The problem.
Below is a listing. Write out exactly its lines between the one holding "How do I perform: Open" and the one holding "Task: Open the Multi-Company menu", inclusive.

Data records.
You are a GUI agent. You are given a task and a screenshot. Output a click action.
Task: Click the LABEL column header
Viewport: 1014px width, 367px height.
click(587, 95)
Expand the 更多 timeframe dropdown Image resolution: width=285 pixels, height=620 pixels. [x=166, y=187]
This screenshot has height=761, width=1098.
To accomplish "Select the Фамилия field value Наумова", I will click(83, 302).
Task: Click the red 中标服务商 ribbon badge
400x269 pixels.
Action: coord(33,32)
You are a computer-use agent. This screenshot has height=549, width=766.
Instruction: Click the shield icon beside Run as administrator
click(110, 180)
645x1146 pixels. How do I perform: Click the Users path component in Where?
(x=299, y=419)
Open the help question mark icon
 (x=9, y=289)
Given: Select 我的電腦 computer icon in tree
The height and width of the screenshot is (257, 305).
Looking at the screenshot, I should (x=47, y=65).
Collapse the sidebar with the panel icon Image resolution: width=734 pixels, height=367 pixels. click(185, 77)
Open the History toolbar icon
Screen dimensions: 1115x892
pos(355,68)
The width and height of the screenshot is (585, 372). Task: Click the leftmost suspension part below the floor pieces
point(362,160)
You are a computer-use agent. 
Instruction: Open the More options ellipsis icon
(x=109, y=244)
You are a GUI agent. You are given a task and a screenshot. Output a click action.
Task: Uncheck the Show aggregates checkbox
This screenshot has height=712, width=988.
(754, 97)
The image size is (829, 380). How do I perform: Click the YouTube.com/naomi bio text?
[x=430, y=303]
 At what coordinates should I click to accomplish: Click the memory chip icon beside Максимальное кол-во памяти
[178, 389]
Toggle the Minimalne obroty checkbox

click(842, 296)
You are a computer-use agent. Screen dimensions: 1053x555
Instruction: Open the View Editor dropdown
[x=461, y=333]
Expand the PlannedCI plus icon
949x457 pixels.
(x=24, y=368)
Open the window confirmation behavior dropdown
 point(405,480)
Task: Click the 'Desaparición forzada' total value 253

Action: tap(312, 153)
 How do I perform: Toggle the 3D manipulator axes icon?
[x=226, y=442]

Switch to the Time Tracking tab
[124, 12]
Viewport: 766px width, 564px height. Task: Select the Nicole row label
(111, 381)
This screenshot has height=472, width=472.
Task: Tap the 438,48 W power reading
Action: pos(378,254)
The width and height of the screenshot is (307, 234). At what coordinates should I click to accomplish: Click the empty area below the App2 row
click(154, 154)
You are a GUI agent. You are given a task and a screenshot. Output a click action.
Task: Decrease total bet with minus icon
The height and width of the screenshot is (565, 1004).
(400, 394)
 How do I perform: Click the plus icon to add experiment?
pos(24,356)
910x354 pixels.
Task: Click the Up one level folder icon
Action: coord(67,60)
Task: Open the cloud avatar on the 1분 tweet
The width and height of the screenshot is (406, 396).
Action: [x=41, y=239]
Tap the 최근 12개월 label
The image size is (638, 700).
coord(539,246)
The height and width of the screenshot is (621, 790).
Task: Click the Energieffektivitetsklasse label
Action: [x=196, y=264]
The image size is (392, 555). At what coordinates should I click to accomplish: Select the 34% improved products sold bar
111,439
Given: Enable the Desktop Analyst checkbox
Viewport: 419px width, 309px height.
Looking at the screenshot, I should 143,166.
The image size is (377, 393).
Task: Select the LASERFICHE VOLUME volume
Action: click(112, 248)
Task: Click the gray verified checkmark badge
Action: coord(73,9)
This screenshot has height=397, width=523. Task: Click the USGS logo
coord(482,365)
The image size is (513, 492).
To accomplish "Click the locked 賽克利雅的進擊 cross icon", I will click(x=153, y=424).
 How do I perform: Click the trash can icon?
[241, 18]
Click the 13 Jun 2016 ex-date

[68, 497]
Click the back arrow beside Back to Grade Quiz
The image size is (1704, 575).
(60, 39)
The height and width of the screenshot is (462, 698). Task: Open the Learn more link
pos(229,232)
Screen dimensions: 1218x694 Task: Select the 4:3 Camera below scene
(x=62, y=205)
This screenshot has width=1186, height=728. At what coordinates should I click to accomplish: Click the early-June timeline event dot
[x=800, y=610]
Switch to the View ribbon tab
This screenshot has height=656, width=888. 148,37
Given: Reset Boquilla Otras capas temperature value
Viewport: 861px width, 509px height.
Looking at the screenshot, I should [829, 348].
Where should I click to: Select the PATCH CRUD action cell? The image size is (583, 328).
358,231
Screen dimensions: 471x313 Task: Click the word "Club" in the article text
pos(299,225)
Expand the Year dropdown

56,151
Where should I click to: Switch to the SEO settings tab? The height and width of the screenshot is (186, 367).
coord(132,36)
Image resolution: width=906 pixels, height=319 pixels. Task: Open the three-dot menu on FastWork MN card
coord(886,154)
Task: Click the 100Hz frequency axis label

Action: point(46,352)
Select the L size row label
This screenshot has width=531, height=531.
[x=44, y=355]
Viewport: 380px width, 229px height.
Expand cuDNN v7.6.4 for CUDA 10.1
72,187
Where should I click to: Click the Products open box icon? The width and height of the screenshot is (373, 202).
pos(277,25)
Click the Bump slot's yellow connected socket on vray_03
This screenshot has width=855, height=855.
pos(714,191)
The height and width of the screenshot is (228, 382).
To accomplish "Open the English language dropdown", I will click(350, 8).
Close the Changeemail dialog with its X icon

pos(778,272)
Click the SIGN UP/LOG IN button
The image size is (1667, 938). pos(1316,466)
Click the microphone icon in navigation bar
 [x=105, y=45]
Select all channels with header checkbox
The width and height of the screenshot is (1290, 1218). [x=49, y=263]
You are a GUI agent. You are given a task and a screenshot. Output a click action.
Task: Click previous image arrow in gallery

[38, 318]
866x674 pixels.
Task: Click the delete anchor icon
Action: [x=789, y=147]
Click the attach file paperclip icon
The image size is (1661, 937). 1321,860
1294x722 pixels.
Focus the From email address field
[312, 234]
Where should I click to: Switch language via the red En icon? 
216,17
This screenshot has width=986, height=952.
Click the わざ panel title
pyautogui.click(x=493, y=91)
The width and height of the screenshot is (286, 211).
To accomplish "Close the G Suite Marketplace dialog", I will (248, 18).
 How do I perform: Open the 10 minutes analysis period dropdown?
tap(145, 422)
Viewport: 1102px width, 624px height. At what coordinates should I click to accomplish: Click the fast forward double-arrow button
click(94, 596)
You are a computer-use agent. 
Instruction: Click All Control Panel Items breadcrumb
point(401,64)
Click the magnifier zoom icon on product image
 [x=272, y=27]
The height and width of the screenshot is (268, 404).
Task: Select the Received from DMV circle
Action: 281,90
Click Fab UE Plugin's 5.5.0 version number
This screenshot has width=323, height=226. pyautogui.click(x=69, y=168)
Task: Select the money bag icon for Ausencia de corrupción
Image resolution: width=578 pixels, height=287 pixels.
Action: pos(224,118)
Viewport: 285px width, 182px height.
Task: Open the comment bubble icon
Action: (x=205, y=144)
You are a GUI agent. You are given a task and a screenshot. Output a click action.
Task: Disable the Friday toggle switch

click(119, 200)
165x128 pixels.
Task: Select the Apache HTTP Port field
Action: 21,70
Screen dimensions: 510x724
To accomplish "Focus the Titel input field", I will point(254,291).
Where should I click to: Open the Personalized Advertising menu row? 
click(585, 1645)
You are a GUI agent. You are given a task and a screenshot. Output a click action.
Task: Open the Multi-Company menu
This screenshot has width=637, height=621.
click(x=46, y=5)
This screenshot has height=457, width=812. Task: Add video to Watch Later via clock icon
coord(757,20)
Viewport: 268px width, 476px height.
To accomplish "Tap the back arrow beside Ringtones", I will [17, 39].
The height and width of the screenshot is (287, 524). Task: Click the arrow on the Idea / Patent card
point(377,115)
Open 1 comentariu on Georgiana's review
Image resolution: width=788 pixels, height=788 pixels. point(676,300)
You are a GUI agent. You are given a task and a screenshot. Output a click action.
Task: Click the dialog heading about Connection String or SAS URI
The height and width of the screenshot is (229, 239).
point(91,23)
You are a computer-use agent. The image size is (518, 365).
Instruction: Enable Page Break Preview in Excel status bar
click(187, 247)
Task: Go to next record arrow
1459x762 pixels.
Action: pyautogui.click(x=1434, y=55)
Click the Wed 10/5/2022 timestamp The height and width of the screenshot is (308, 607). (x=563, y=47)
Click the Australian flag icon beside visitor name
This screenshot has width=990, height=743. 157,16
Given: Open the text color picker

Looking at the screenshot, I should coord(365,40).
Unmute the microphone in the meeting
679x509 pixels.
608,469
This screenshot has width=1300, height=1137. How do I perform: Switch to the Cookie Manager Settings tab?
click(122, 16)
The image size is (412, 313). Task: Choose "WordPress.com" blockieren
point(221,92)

Answer to this task.
 How do I perform: Open the 10 minutes analysis period dropdown?
tap(145, 422)
Viewport: 1102px width, 624px height. At what coordinates should I click to accomplish: Click the fast forward double-arrow button
click(94, 596)
You are a computer-use agent. 
Instruction: Click All Control Panel Items breadcrumb
point(401,64)
Click the magnifier zoom icon on product image
 [x=272, y=27]
The height and width of the screenshot is (268, 404).
Task: Select the Received from DMV circle
Action: 281,90
Click Fab UE Plugin's 5.5.0 version number
This screenshot has width=323, height=226. pyautogui.click(x=69, y=168)
Task: Select the money bag icon for Ausencia de corrupción
Image resolution: width=578 pixels, height=287 pixels.
Action: pos(224,118)
Viewport: 285px width, 182px height.
Task: Open the comment bubble icon
Action: (x=205, y=144)
You are a GUI agent. You are given a task and a screenshot. Output a click action.
Task: Disable the Friday toggle switch

click(119, 200)
165x128 pixels.
Task: Select the Apache HTTP Port field
Action: 21,70
Screen dimensions: 510x724
To accomplish "Focus the Titel input field", I will point(254,291).
Where should I click to: Open the Personalized Advertising menu row? 
click(585, 1645)
You are a GUI agent. You are given a task and a screenshot. Output a click action.
Task: Open the Multi-Company menu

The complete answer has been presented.